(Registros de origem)
------------------------

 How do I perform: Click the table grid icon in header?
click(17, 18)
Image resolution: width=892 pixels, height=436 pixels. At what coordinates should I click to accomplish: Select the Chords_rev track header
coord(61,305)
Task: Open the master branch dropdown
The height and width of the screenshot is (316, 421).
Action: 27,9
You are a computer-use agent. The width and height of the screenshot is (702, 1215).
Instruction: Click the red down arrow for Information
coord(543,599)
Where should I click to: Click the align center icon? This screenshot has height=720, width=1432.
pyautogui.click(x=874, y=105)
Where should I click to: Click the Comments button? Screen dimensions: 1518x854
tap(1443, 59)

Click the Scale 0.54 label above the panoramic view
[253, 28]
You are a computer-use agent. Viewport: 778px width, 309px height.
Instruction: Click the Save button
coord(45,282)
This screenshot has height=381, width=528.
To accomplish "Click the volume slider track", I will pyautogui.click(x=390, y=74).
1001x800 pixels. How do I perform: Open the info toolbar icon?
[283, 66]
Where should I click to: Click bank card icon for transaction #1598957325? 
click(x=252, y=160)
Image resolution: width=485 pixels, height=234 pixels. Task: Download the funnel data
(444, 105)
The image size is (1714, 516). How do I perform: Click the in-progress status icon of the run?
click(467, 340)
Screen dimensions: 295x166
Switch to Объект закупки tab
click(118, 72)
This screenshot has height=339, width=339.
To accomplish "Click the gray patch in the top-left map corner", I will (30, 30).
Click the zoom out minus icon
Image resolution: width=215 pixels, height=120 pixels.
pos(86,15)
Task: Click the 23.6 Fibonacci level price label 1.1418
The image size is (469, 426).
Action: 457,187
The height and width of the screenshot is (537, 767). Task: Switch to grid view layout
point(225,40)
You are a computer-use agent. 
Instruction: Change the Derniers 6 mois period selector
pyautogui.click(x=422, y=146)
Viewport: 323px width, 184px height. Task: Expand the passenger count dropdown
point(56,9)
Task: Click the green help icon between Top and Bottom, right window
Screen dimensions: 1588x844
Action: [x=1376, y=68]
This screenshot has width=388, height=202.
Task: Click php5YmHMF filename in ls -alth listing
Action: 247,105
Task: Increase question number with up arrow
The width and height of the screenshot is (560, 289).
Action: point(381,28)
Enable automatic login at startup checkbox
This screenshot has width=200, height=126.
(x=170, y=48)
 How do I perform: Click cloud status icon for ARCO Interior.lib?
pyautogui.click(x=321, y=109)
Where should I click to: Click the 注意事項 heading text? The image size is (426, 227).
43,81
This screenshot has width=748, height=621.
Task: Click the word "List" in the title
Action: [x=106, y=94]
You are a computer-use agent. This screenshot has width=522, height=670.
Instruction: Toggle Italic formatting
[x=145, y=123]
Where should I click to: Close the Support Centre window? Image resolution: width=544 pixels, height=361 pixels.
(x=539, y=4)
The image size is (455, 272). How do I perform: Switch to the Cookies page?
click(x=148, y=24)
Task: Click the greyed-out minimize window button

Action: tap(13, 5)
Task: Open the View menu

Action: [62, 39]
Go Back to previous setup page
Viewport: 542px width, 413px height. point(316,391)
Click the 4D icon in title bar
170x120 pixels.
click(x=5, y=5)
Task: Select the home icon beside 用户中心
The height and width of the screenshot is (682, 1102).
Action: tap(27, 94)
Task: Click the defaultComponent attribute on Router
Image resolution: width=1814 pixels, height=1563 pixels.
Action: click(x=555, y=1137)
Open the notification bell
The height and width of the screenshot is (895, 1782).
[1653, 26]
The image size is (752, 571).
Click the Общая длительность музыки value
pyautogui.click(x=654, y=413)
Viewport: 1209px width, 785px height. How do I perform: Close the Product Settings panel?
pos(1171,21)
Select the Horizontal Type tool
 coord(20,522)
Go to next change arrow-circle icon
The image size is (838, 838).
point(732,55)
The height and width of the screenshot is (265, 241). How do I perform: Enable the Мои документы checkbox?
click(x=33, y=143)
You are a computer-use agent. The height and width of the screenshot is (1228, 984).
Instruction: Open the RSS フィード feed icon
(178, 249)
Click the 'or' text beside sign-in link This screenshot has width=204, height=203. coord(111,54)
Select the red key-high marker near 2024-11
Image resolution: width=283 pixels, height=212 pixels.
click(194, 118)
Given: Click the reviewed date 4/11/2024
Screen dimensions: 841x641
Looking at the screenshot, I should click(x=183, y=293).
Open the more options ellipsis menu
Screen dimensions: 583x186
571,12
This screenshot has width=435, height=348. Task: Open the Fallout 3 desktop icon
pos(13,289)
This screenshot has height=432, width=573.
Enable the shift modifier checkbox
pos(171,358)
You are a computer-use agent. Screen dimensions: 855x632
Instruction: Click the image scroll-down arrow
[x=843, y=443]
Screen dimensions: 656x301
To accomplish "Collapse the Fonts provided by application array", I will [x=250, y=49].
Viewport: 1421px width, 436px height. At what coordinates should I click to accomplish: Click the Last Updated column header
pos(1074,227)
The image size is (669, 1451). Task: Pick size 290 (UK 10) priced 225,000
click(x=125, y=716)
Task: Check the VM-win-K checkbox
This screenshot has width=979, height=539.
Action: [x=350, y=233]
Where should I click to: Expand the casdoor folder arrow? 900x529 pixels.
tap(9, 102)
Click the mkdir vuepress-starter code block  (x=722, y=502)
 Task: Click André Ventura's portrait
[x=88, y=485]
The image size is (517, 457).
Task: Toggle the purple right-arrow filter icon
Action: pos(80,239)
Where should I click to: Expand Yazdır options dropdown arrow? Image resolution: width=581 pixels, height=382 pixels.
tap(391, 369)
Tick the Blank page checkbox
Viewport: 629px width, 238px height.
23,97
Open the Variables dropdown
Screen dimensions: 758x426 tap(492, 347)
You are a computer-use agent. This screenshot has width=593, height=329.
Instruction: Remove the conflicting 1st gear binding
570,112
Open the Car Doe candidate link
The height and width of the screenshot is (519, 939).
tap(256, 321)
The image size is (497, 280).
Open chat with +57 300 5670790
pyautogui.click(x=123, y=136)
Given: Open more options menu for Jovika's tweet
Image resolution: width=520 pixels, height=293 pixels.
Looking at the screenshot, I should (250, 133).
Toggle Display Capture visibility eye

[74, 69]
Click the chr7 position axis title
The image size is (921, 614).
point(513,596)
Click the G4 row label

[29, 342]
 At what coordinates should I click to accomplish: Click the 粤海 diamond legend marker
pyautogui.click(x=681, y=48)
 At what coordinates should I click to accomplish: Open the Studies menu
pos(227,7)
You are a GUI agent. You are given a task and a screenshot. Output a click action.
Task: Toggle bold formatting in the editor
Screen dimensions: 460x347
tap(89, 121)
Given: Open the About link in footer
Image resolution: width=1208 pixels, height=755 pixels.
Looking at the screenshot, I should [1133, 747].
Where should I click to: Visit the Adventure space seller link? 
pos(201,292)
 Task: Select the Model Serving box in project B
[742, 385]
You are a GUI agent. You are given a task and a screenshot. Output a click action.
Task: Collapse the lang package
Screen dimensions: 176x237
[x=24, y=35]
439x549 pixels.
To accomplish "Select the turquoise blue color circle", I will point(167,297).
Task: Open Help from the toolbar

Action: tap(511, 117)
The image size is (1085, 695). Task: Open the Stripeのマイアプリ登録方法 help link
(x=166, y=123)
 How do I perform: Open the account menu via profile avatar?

------------------------

### Exercício proposto
Transcreva palavra por palavra todos os registros acima, do primeiro ao último, sem alterar nada.

### Resposta da tarefa
 How do I perform: Click the table grid icon in header?
click(17, 18)
Image resolution: width=892 pixels, height=436 pixels. At what coordinates should I click to accomplish: Select the Chords_rev track header
coord(61,305)
Task: Open the master branch dropdown
The height and width of the screenshot is (316, 421).
Action: 27,9
You are a computer-use agent. The width and height of the screenshot is (702, 1215).
Instruction: Click the red down arrow for Information
coord(543,599)
Where should I click to: Click the align center icon? This screenshot has height=720, width=1432.
pyautogui.click(x=874, y=105)
Where should I click to: Click the Comments button? Screen dimensions: 1518x854
tap(1443, 59)

Click the Scale 0.54 label above the panoramic view
[253, 28]
You are a computer-use agent. Viewport: 778px width, 309px height.
Instruction: Click the Save button
coord(45,282)
This screenshot has height=381, width=528.
To accomplish "Click the volume slider track", I will pyautogui.click(x=390, y=74).
1001x800 pixels. How do I perform: Open the info toolbar icon?
[283, 66]
Where should I click to: Click bank card icon for transaction #1598957325? 
click(x=252, y=160)
Image resolution: width=485 pixels, height=234 pixels. Task: Download the funnel data
(444, 105)
The image size is (1714, 516). How do I perform: Click the in-progress status icon of the run?
click(467, 340)
Screen dimensions: 295x166
Switch to Объект закупки tab
click(118, 72)
This screenshot has height=339, width=339.
To accomplish "Click the gray patch in the top-left map corner", I will (30, 30).
Click the zoom out minus icon
Image resolution: width=215 pixels, height=120 pixels.
pos(86,15)
Task: Click the 23.6 Fibonacci level price label 1.1418
The image size is (469, 426).
Action: 457,187
The height and width of the screenshot is (537, 767). Task: Switch to grid view layout
point(225,40)
You are a computer-use agent. 
Instruction: Change the Derniers 6 mois period selector
pyautogui.click(x=422, y=146)
Viewport: 323px width, 184px height. Task: Expand the passenger count dropdown
point(56,9)
Task: Click the green help icon between Top and Bottom, right window
Screen dimensions: 1588x844
Action: [x=1376, y=68]
This screenshot has width=388, height=202.
Task: Click php5YmHMF filename in ls -alth listing
Action: 247,105
Task: Increase question number with up arrow
The width and height of the screenshot is (560, 289).
Action: point(381,28)
Enable automatic login at startup checkbox
This screenshot has width=200, height=126.
(x=170, y=48)
 How do I perform: Click cloud status icon for ARCO Interior.lib?
pyautogui.click(x=321, y=109)
Where should I click to: Click the 注意事項 heading text? The image size is (426, 227).
43,81
This screenshot has width=748, height=621.
Task: Click the word "List" in the title
Action: [x=106, y=94]
You are a computer-use agent. This screenshot has width=522, height=670.
Instruction: Toggle Italic formatting
[x=145, y=123]
Where should I click to: Close the Support Centre window? Image resolution: width=544 pixels, height=361 pixels.
(x=539, y=4)
The image size is (455, 272). How do I perform: Switch to the Cookies page?
click(x=148, y=24)
Task: Click the greyed-out minimize window button

Action: tap(13, 5)
Task: Open the View menu

Action: [62, 39]
Go Back to previous setup page
Viewport: 542px width, 413px height. point(316,391)
Click the 4D icon in title bar
170x120 pixels.
click(x=5, y=5)
Task: Select the home icon beside 用户中心
The height and width of the screenshot is (682, 1102).
Action: tap(27, 94)
Task: Click the defaultComponent attribute on Router
Image resolution: width=1814 pixels, height=1563 pixels.
Action: click(x=555, y=1137)
Open the notification bell
The height and width of the screenshot is (895, 1782).
[1653, 26]
The image size is (752, 571).
Click the Общая длительность музыки value
pyautogui.click(x=654, y=413)
Viewport: 1209px width, 785px height. How do I perform: Close the Product Settings panel?
pos(1171,21)
Select the Horizontal Type tool
 coord(20,522)
Go to next change arrow-circle icon
The image size is (838, 838).
point(732,55)
The height and width of the screenshot is (265, 241). How do I perform: Enable the Мои документы checkbox?
click(x=33, y=143)
You are a computer-use agent. The height and width of the screenshot is (1228, 984).
Instruction: Open the RSS フィード feed icon
(178, 249)
Click the 'or' text beside sign-in link This screenshot has width=204, height=203. coord(111,54)
Select the red key-high marker near 2024-11
Image resolution: width=283 pixels, height=212 pixels.
click(194, 118)
Given: Click the reviewed date 4/11/2024
Screen dimensions: 841x641
Looking at the screenshot, I should click(x=183, y=293).
Open the more options ellipsis menu
Screen dimensions: 583x186
571,12
This screenshot has width=435, height=348. Task: Open the Fallout 3 desktop icon
pos(13,289)
This screenshot has height=432, width=573.
Enable the shift modifier checkbox
pos(171,358)
You are a computer-use agent. Screen dimensions: 855x632
Instruction: Click the image scroll-down arrow
[x=843, y=443]
Screen dimensions: 656x301
To accomplish "Collapse the Fonts provided by application array", I will [x=250, y=49].
Viewport: 1421px width, 436px height. At what coordinates should I click to accomplish: Click the Last Updated column header
pos(1074,227)
The image size is (669, 1451). Task: Pick size 290 (UK 10) priced 225,000
click(x=125, y=716)
Task: Check the VM-win-K checkbox
This screenshot has width=979, height=539.
Action: [x=350, y=233]
Where should I click to: Expand the casdoor folder arrow? 900x529 pixels.
tap(9, 102)
Click the mkdir vuepress-starter code block  (x=722, y=502)
 Task: Click André Ventura's portrait
[x=88, y=485]
The image size is (517, 457).
Task: Toggle the purple right-arrow filter icon
Action: pos(80,239)
Where should I click to: Expand Yazdır options dropdown arrow? Image resolution: width=581 pixels, height=382 pixels.
tap(391, 369)
Tick the Blank page checkbox
Viewport: 629px width, 238px height.
23,97
Open the Variables dropdown
Screen dimensions: 758x426 tap(492, 347)
You are a computer-use agent. This screenshot has width=593, height=329.
Instruction: Remove the conflicting 1st gear binding
570,112
Open the Car Doe candidate link
The height and width of the screenshot is (519, 939).
tap(256, 321)
The image size is (497, 280).
Open chat with +57 300 5670790
pyautogui.click(x=123, y=136)
Given: Open more options menu for Jovika's tweet
Image resolution: width=520 pixels, height=293 pixels.
Looking at the screenshot, I should (250, 133).
Toggle Display Capture visibility eye

[74, 69]
Click the chr7 position axis title
The image size is (921, 614).
point(513,596)
Click the G4 row label

[29, 342]
 At what coordinates should I click to accomplish: Click the 粤海 diamond legend marker
pyautogui.click(x=681, y=48)
 At what coordinates should I click to accomplish: Open the Studies menu
pos(227,7)
You are a GUI agent. You are given a task and a screenshot. Output a click action.
Task: Toggle bold formatting in the editor
Screen dimensions: 460x347
tap(89, 121)
Given: Open the About link in footer
Image resolution: width=1208 pixels, height=755 pixels.
Looking at the screenshot, I should [1133, 747].
Where should I click to: Visit the Adventure space seller link? 
pos(201,292)
 Task: Select the Model Serving box in project B
[742, 385]
You are a GUI agent. You are given a task and a screenshot. Output a click action.
Task: Collapse the lang package
Screen dimensions: 176x237
[x=24, y=35]
439x549 pixels.
To accomplish "Select the turquoise blue color circle", I will point(167,297).
Task: Open Help from the toolbar

Action: tap(511, 117)
The image size is (1085, 695). Task: Open the Stripeのマイアプリ登録方法 help link
(x=166, y=123)
 How do I perform: Open the account menu via profile avatar?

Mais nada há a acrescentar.